Items listed in a dataset
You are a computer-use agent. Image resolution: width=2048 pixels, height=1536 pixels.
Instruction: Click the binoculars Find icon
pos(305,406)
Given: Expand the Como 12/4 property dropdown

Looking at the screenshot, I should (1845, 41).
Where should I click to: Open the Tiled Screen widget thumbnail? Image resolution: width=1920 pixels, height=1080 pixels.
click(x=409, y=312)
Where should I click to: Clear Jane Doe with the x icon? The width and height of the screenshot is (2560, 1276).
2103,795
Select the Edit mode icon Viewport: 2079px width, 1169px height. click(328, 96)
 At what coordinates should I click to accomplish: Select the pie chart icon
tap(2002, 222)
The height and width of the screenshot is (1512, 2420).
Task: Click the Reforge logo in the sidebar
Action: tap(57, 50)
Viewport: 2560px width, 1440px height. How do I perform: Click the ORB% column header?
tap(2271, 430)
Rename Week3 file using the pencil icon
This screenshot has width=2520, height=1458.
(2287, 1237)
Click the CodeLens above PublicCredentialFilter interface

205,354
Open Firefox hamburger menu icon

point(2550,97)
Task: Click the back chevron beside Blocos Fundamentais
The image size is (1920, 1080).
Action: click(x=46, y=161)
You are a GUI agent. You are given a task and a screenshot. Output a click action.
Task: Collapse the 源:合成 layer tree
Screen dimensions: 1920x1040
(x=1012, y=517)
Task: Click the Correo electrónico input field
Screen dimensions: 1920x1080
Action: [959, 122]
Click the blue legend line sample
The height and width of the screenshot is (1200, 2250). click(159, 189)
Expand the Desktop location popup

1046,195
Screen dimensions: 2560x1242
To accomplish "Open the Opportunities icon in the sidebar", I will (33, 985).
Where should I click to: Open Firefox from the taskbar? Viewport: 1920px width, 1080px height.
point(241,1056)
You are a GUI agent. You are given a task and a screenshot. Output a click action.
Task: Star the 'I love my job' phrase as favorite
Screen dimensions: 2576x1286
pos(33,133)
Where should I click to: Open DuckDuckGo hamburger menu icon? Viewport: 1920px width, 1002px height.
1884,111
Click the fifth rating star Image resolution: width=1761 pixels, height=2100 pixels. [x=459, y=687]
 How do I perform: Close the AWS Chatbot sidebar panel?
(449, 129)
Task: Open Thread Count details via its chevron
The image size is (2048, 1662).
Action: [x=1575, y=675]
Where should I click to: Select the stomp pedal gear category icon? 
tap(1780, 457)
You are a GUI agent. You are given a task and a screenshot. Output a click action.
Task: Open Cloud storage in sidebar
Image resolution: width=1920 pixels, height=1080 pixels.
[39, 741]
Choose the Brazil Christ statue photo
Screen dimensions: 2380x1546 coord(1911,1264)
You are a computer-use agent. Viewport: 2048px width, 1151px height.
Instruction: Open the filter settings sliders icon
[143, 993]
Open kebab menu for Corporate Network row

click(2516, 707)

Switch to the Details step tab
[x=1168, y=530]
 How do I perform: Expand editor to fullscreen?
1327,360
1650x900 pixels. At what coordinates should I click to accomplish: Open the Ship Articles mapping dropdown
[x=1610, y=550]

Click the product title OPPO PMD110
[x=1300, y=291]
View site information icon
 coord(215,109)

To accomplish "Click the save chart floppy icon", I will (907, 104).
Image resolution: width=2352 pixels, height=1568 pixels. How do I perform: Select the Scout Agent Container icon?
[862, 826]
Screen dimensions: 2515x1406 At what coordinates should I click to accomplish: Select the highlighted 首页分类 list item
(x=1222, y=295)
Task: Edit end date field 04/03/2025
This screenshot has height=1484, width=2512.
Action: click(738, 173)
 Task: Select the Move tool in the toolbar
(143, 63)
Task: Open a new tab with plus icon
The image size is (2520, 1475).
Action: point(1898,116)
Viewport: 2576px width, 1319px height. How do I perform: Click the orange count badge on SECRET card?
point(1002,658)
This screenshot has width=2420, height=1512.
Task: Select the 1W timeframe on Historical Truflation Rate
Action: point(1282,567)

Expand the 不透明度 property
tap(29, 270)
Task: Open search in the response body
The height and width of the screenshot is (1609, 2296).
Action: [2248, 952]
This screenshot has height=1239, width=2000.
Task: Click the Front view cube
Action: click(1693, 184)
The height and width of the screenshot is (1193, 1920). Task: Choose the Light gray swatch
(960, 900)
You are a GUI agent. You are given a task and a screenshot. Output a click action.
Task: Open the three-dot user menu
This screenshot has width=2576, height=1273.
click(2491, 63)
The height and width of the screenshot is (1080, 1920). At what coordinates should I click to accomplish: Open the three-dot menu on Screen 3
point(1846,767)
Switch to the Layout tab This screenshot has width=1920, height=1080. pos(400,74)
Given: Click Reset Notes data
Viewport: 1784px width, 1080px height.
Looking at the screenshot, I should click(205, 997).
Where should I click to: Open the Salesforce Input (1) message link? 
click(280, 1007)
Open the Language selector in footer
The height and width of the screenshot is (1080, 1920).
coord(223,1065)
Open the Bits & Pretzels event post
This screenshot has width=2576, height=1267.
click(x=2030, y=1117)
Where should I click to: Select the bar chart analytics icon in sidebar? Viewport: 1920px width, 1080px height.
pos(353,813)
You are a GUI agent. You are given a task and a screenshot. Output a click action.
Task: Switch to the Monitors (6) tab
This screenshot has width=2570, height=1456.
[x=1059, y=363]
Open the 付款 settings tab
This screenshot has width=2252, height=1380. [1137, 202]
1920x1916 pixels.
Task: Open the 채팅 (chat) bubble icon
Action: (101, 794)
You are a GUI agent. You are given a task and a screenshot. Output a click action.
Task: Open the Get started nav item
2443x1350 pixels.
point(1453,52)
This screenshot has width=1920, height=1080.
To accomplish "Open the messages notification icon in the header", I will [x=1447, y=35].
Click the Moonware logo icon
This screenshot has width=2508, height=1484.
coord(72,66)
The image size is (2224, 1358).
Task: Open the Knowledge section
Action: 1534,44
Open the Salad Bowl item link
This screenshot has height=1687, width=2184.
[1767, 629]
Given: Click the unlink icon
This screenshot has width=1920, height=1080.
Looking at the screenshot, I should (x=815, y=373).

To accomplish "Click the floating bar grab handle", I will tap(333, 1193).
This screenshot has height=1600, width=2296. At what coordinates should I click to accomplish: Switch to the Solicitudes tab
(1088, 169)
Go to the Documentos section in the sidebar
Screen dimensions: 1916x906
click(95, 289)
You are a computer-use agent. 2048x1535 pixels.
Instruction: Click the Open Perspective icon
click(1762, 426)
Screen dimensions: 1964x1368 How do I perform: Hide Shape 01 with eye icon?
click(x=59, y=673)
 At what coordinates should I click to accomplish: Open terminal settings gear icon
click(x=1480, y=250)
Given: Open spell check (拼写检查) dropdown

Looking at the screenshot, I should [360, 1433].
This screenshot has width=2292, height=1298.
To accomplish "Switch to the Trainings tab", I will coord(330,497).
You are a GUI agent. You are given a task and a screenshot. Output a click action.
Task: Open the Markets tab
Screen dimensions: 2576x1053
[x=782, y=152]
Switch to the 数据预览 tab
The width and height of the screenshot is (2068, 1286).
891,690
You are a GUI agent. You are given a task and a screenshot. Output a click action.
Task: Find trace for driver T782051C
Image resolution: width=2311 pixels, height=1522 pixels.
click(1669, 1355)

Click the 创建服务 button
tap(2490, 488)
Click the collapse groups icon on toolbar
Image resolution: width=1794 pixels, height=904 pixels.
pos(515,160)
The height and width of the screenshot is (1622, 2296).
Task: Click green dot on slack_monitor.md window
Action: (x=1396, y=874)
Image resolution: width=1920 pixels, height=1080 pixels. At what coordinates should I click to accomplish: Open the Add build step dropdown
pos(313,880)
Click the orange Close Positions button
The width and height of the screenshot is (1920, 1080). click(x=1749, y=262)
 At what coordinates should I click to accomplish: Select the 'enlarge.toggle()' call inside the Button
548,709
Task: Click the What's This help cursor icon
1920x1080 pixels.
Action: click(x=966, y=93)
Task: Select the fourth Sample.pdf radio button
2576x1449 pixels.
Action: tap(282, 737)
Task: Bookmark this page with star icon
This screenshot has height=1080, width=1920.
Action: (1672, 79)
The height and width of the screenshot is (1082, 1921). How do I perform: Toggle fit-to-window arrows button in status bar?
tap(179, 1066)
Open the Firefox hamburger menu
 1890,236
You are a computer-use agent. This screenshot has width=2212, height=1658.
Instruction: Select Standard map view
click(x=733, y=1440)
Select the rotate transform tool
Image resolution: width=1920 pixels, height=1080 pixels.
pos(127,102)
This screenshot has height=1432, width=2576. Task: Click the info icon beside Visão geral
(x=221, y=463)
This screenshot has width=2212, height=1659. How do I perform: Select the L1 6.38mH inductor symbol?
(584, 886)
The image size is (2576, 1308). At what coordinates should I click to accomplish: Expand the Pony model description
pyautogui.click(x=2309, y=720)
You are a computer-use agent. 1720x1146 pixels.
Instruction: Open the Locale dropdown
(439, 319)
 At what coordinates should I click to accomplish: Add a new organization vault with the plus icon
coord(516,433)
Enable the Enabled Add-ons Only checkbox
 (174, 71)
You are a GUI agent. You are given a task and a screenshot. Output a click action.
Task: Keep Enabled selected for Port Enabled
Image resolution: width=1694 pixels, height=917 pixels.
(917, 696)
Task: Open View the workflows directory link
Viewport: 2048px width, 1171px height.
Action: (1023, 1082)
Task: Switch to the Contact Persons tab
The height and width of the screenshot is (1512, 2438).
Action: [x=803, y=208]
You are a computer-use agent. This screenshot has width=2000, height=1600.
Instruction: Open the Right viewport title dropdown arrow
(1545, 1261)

> _What is needed_
Only the lines that hold the word "chevron" are wanted; each should be pulled from the records.

> _Exercise result_
Task: Click the back chevron beside Blocos Fundamentais
Task: Open Thread Count details via its chevron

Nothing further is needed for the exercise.